I saw a bear poking around my compost pile the middle of December, long after he was supposed to be tucked in for his winter’s slumber and last week, robber bees from a strong hive somewhere nearby were attacking the new weaker colony I hived up 8 months ago and stealing their precious stores of honey. I’ll have to start feeding them to get them through until the first nectar flow. Of course, amidst all of this natural chaos, there are constants, one of which is a year round resident here on our farm. It’s a presence that we’re most often aware of in the dead of night and when they are most frenzied it can stand the hair up on the back of your neck. The eerie howls, yips, barks and, if they’re close enough, growls of the eastern Coyote are the stuff of legend and lore. Recent DNA research has proven that this distant cousin of the lanky, mangy looking western version is actually a cross with an eastern wolf. This explains their beautiful full coat, bushy tail and varied color patterns from yellow to grey.
They are about the size of a small German Shepard with pointy ears and alert intense eyes. Their numbers have been increasing over the last few decades to the point where they are now quite common although rarely seen due to their mostly nocturnal lifestyle. Their diet is an opportunistic one mainly of mice, insects, berries and rabbits and the occasional turkey when they can catch one as solitary hunters. They live in packs and there seems to be evidence that they are beginning to hunt in packs and take small or sickly deer. This development may help balance out the overpopulation of deer around these parts. Like most carnivores, they’ll readily avail themselves of carrion. The biggest problem with their proximity to humans is that they will also carry off the odd cat or small dog if the opportunity presents itself.

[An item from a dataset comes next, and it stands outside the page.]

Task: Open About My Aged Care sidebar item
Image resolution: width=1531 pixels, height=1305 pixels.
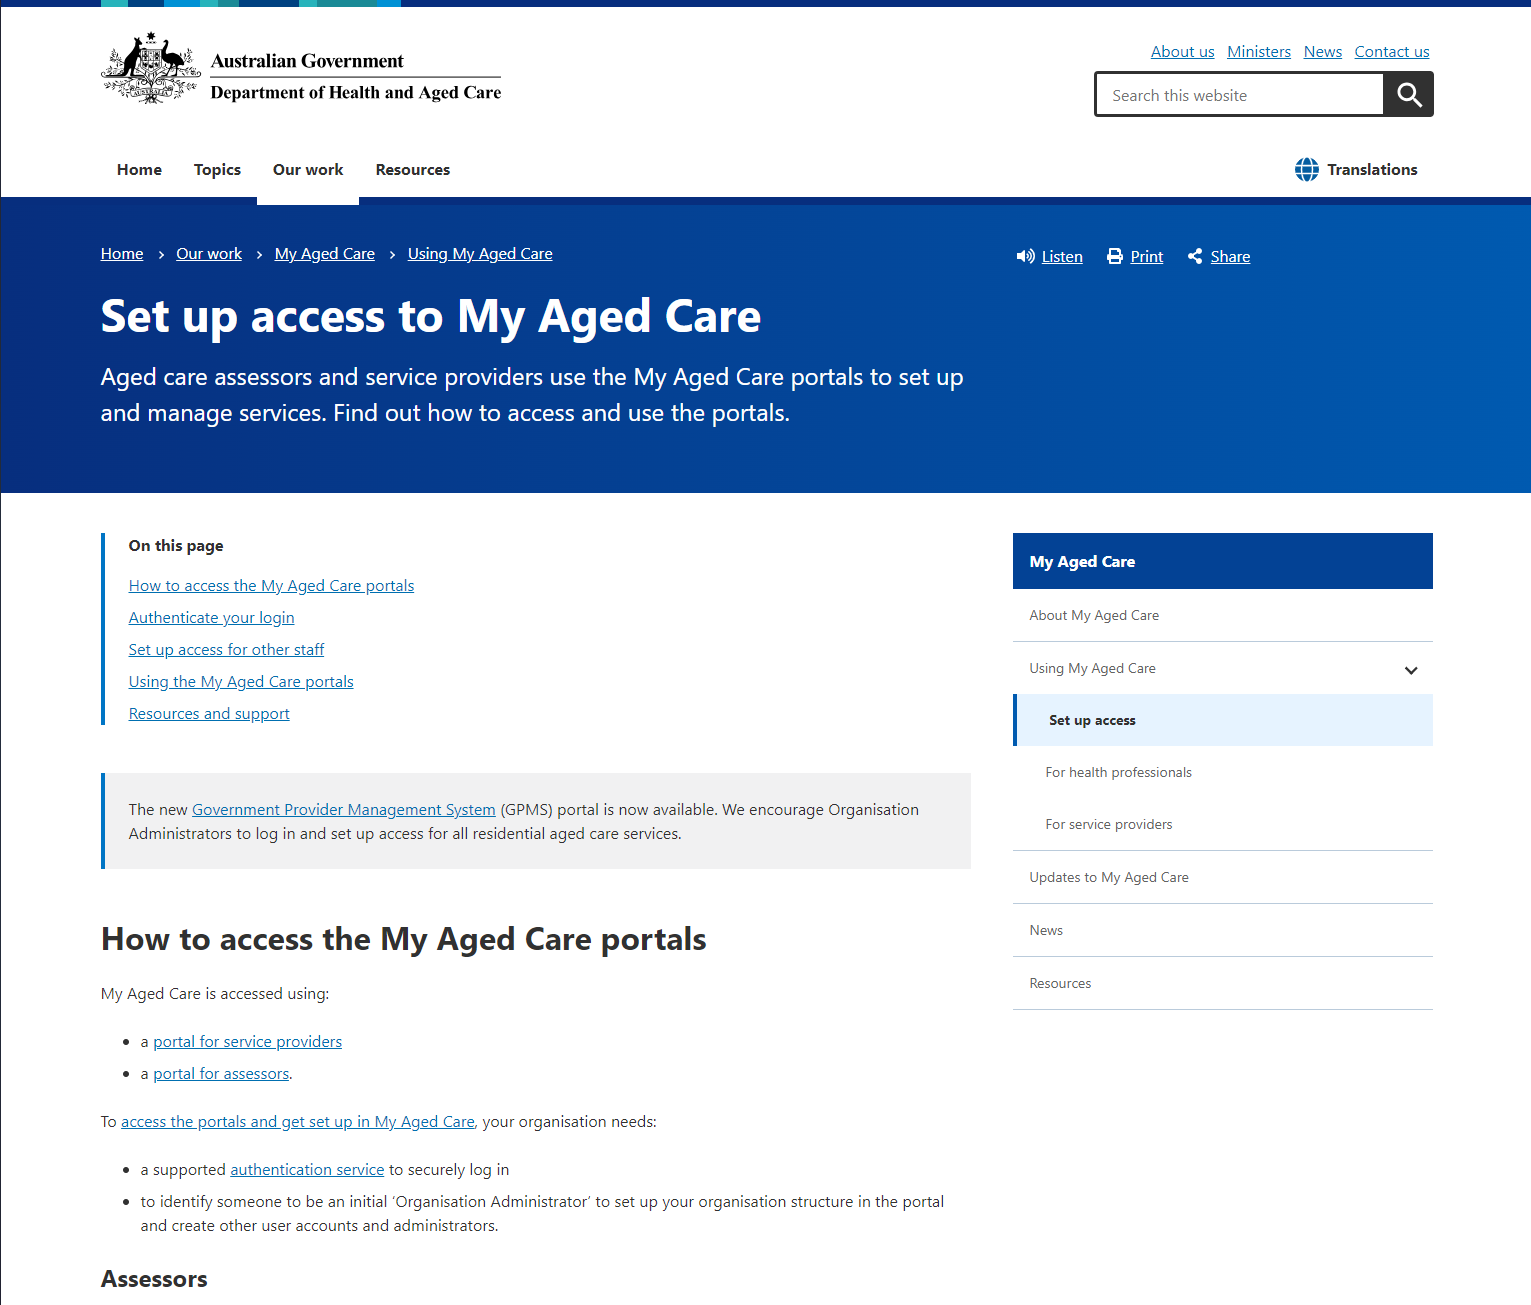Action: 1094,616
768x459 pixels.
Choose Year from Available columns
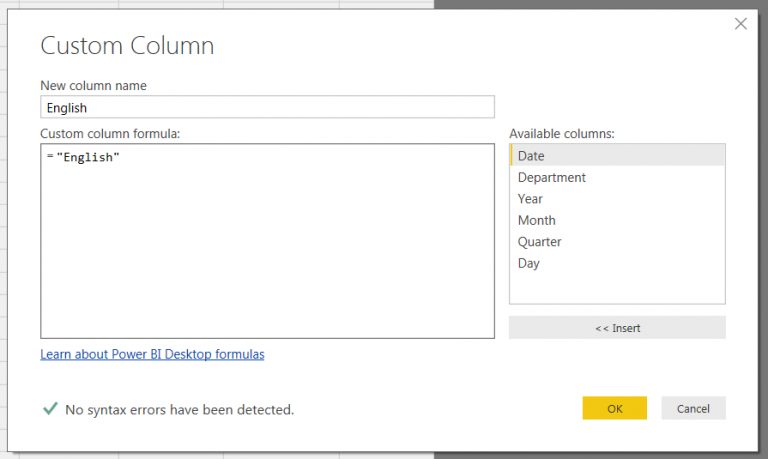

Nature is pretty much made up of eators and eatees and most eators become eatees eventually. Cycles and balance. The constant affray for balance perpetuates the cycles. The mouse that’s gnawing away the bark of my currant bush becomes dinner for the coyote which allows the currant bush to live producing a crop of currants which becomes the harvest of the farm and the healthy berries on your table. To live the agrarian life is to live with and be acutely aware of nature’s cycles. And even when, at 2am, my sleep is broken by the cold, soulless howl of predators nearby, I wouldn’t have it any other way.